Was The NY Times Criticism of Lolo Jones Fair or Foul?
Lolo Jones has found a place in the hearts of her fellow Americans, as her journey to the Olympic stage has been well chronicled months leading up to the 2012 London games. Like many other Olympians, she has struggled through poverty and her road taken to where she is now has been a long and arduous one.
So one would think that everyone would rally around her and wish her the best in her future races, apparently NY Times sports reporter Jere Longman who wrote the piece aptly titled ‘For Lolo Jones, Everything is Image’ he seemed to be more preoccupied with ripping her for her personal beliefs more than anything else. The article was scathing from the get go and seemed extraordinarily personal, almost as if Lolo had dumped Jere back during the 7th grade dance or something. He went on to write in the article:
Still, Jones has received far greater publicity than any other American track and field athlete competing in the London Games. This was based not on achievement but on her exotic beauty and on a sad and cynical marketing campaign. Essentially, Jones has decided she will be whatever anyone wants her to be — vixen, virgin, victim — to draw attention to herself and the many products she endorses…If there is a box to check off, Jones has checked it. Except for the small part about actually achieving Olympic success as a hurdler.
The line was especially below the belt and begs me to ask: What the heck did Lolo even do to piss any one off? Longman’s article almost went so far as to call Lolo a hypocrite for posing nude for ESPN: The Body meanwhile calling herself a devout Christian. Longman went so low as to enlist the help of a woman to help back up his baseless argument, Janice Forsyth who is the director of the International Centre for Olympic Studies at the University of Western Ontario (try saying that three times fast) who referred to Lolo Jones as ‘Anna Kournikova’. For those not too much in the know about Ms. Kournikova she was former pro tennis player who was pretty much the Kim K of the tennis world, so suffice to say this is a pretty big slap to Lolo’s face, and still I must ask…why?

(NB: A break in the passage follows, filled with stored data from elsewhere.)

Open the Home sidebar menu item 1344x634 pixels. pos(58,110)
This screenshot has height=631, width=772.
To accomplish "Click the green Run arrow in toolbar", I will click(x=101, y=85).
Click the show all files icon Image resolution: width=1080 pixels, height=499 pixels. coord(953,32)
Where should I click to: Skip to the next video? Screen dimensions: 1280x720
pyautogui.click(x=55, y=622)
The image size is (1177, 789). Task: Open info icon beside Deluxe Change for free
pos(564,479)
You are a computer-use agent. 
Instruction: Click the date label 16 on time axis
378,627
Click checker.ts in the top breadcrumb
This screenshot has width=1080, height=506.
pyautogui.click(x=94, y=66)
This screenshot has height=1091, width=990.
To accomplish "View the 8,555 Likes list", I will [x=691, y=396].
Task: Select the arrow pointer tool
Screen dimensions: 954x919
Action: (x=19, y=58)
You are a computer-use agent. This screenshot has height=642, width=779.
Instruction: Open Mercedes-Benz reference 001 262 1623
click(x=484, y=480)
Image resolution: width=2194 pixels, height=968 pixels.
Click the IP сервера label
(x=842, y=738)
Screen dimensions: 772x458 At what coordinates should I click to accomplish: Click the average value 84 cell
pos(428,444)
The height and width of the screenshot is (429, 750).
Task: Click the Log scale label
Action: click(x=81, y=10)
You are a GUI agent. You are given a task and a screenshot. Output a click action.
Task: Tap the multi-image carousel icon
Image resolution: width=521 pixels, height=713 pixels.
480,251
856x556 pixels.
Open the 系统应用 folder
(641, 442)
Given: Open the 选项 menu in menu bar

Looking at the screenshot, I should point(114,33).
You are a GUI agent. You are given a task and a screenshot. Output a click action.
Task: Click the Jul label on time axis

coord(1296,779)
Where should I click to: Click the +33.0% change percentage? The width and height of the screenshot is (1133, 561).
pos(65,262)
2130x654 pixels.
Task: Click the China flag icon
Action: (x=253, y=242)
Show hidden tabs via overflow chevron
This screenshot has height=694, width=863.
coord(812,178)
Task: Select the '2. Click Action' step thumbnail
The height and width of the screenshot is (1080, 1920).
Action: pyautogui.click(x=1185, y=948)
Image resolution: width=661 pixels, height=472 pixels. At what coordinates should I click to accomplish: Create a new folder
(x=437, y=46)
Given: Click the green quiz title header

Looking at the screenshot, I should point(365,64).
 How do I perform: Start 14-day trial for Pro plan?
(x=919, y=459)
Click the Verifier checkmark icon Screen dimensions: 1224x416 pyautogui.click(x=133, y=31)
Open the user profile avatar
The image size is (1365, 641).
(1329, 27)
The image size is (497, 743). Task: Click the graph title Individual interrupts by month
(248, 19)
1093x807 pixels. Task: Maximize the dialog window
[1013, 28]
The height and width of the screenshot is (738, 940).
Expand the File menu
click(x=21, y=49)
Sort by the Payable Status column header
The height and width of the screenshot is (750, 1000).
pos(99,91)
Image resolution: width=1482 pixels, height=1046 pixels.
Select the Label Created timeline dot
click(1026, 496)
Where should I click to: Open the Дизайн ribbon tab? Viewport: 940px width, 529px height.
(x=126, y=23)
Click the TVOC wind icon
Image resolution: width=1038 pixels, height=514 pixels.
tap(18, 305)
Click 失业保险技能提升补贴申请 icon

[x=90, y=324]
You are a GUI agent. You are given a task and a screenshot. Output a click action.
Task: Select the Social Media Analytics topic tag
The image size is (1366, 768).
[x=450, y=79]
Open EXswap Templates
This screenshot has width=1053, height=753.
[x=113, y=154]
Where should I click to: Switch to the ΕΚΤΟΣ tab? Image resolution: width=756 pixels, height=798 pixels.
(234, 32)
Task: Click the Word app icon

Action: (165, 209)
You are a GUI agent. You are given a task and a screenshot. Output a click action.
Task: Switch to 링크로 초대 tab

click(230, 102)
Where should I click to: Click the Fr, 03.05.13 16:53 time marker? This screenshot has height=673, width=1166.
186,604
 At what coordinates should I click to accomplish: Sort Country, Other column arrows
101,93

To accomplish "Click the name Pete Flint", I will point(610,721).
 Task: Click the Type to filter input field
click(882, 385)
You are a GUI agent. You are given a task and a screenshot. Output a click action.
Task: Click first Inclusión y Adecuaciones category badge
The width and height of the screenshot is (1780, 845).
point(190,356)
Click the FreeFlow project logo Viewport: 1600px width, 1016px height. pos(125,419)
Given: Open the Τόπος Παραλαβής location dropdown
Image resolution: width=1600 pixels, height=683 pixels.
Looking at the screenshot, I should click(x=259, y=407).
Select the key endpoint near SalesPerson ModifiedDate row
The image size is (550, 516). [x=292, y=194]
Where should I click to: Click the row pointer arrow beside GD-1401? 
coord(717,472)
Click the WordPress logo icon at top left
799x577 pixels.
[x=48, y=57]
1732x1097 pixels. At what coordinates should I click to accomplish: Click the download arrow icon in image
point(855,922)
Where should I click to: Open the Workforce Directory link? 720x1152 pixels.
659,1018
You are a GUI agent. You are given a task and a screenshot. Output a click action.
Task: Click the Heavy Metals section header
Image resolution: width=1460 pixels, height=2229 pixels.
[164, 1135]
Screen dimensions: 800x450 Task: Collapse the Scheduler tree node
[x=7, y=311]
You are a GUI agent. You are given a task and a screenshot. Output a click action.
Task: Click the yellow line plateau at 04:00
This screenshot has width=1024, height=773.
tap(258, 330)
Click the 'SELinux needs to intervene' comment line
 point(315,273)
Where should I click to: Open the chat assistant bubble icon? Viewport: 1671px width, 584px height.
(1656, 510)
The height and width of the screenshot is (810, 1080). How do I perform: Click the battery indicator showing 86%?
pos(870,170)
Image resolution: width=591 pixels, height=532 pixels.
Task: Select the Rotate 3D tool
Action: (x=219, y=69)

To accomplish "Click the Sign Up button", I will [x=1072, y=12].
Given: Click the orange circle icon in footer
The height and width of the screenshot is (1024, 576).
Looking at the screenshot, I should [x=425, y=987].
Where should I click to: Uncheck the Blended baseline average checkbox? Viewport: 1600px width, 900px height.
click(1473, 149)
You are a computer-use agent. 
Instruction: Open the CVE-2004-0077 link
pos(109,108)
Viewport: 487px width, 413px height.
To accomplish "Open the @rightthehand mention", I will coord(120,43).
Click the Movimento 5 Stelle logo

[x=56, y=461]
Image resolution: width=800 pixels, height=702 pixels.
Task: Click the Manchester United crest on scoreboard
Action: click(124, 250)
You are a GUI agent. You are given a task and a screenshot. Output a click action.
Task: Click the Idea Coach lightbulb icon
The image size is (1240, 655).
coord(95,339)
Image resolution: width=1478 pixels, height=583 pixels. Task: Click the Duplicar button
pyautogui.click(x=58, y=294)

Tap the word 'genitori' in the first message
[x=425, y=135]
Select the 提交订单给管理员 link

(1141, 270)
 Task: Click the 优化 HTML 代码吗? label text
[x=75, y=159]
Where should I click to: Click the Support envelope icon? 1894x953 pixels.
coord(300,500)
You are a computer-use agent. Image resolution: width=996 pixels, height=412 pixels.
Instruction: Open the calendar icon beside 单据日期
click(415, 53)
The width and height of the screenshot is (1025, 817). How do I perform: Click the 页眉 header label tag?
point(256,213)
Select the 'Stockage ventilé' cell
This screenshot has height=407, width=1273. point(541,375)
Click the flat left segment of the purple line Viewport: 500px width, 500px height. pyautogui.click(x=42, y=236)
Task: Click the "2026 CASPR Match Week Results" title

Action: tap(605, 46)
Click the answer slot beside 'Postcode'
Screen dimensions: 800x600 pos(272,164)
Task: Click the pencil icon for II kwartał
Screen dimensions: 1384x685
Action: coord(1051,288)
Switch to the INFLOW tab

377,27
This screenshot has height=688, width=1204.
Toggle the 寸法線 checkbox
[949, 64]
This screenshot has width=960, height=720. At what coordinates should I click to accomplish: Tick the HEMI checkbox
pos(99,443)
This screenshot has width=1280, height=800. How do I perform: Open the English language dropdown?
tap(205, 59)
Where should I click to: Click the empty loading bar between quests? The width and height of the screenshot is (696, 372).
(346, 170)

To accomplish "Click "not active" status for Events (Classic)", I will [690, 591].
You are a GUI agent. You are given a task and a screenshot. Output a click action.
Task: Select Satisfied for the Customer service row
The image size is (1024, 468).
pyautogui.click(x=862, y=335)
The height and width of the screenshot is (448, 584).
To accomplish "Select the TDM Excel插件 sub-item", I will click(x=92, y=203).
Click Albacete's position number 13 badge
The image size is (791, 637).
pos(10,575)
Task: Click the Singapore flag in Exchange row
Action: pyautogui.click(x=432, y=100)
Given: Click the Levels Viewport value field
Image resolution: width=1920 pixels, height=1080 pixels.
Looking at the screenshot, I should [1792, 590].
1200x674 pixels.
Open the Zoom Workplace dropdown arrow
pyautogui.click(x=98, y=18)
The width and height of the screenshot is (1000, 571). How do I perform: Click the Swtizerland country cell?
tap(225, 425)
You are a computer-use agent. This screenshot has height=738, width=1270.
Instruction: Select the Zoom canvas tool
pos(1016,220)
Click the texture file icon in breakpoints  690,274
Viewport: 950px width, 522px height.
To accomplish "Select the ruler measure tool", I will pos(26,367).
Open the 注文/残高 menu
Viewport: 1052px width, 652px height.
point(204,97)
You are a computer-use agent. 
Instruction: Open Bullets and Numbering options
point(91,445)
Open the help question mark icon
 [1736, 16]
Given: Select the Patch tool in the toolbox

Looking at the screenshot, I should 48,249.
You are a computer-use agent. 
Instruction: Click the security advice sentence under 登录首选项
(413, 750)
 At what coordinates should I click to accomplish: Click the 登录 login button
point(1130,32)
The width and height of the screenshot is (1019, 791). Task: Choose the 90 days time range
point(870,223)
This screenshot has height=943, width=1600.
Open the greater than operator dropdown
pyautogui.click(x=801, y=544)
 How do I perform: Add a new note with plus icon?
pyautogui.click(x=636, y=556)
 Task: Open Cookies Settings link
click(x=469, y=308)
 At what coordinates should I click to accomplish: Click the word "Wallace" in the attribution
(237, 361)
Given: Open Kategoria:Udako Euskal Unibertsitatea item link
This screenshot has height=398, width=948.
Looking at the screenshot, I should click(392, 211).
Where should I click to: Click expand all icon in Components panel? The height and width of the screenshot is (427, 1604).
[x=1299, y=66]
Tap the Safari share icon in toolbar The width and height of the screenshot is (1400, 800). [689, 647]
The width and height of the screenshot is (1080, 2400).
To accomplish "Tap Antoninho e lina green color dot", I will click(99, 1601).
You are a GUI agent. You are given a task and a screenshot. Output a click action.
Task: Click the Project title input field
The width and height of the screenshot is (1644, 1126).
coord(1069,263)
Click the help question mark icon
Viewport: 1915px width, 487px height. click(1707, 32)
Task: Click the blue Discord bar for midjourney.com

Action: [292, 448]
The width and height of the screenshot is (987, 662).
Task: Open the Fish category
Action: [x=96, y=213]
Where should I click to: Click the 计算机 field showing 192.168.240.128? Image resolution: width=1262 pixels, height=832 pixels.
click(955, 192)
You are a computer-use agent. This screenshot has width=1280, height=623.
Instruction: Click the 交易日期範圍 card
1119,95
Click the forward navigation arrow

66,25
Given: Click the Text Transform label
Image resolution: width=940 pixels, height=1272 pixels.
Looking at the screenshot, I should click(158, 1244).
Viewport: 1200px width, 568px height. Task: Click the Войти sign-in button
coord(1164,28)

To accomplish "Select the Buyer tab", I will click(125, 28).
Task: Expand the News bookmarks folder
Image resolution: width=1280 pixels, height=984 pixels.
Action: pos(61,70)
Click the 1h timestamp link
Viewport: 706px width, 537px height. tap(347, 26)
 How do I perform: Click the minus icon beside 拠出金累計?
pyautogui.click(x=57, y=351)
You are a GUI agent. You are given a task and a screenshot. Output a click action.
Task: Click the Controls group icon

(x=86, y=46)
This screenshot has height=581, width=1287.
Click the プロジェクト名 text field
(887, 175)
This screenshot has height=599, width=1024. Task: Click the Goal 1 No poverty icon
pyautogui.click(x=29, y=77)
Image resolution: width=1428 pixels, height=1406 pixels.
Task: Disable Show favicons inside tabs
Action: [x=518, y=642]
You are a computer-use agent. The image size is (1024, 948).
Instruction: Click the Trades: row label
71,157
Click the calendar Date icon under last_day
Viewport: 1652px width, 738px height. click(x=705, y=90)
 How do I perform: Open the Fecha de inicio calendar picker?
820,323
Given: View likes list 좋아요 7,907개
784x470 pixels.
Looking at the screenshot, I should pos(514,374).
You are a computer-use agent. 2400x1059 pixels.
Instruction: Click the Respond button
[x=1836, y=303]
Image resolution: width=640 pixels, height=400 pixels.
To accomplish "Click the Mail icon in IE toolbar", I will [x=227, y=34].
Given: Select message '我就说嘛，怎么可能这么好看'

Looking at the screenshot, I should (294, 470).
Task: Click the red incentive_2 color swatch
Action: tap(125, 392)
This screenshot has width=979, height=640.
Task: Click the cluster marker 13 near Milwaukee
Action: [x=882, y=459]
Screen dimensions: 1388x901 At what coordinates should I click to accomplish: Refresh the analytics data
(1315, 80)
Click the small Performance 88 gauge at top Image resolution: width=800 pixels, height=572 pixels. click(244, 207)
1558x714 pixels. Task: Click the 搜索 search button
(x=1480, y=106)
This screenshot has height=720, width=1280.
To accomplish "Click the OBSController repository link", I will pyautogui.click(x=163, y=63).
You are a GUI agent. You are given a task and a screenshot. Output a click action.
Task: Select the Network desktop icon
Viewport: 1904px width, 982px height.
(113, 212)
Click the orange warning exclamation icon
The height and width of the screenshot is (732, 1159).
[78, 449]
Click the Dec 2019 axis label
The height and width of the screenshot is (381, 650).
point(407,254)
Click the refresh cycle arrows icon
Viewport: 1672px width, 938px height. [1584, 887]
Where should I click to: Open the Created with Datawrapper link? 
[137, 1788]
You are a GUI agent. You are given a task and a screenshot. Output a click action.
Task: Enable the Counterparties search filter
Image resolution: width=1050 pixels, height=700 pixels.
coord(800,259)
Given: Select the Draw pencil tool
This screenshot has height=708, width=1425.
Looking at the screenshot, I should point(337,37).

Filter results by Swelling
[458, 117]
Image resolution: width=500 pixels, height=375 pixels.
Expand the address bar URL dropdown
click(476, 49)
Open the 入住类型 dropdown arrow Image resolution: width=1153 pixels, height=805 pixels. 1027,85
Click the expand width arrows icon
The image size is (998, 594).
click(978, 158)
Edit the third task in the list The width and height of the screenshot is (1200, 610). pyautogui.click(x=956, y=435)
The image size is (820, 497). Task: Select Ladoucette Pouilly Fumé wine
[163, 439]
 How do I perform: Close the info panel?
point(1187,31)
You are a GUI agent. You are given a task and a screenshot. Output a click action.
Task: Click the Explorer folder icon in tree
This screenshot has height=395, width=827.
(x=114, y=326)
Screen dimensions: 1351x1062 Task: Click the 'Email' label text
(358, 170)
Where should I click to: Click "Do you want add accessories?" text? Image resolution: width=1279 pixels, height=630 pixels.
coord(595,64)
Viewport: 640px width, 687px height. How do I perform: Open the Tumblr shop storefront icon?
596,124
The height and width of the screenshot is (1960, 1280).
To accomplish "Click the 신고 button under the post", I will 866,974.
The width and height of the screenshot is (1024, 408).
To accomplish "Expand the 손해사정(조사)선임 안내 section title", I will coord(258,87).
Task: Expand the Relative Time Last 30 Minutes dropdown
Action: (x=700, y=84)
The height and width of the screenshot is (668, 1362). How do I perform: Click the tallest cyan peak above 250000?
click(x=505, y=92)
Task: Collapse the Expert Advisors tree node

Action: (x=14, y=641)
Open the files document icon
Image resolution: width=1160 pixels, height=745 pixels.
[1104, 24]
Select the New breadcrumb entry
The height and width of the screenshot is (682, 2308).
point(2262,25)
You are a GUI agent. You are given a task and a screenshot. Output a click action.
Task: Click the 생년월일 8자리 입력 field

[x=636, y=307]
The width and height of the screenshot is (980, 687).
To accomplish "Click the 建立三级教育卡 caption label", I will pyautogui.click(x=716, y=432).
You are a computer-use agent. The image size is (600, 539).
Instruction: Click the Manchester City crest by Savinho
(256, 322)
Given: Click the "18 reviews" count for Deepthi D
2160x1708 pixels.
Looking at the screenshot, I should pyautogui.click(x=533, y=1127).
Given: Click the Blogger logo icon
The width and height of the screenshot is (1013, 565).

Jones is a fairly accomplished track hurdler who breezed through her stint in Beijing only to come up short in 100 meter hurdles after stumbling, Lolo is now seeking redemption. The long winded attack on Lolo’s character, where Longman essentially called Lolo a sell out who was setting women in the Olympics back due to her candidness towards the camera and good looks
Women have struggled for decades to be appreciated as athletes. For the first time at these Games, every competing nation has sent a female participant. But Jones is not assured enough with her hurdling or her compelling story of perseverance. So she has played into the persistent, demeaning notion that women are worthy as athletes only if they have sex appeal. And, too often, the news media have played right along with her.
…someone arrest her! This year Jones may not be the ultimate favorite as she was in Beijing but her story is still one that resonates with her being 29 years old and her window damn near closed, can she make one more run at it?
Longman wrote this article to knock Lolo’s hustle, for whatever reason he’s just not fond of attractive women who dedicate themselves to a craft and set a strict code of ethics for themselves.
But let’s play devil’s advocate for a moment, were there remnants of truth to his accusations? I mean let’s be honest, what other hurdles jumpers have graced the covers of magazines this year and are telling their stories of their rise up during prime time? Lolo has been on late night talk shows and at the center of sports documentaries all without even medaling in an Olympics event. One can see how she would be a great face to market to the world as her story strikes a nerve and her looks draw attention, one could ask if Lolo is playing willfully ignorant to the publicity she’s gotten which has begun to eclipse her actual athletic merits.
At the end of the day though, Lolo is in search of the same thing that Lebron and so many other household name athletes want–ring protection, or in Lolo’s case gold medal protection, that will ward off critics like a can of raid. Once Lolo has reached her goal in the Olympics–even just by medaling she’ll have more ground to stand on when detractors question her place in commercials with the likes of Phelps and Bolt. While she has quite literally a long track ahead of her the solution to all of this is quite simple: win.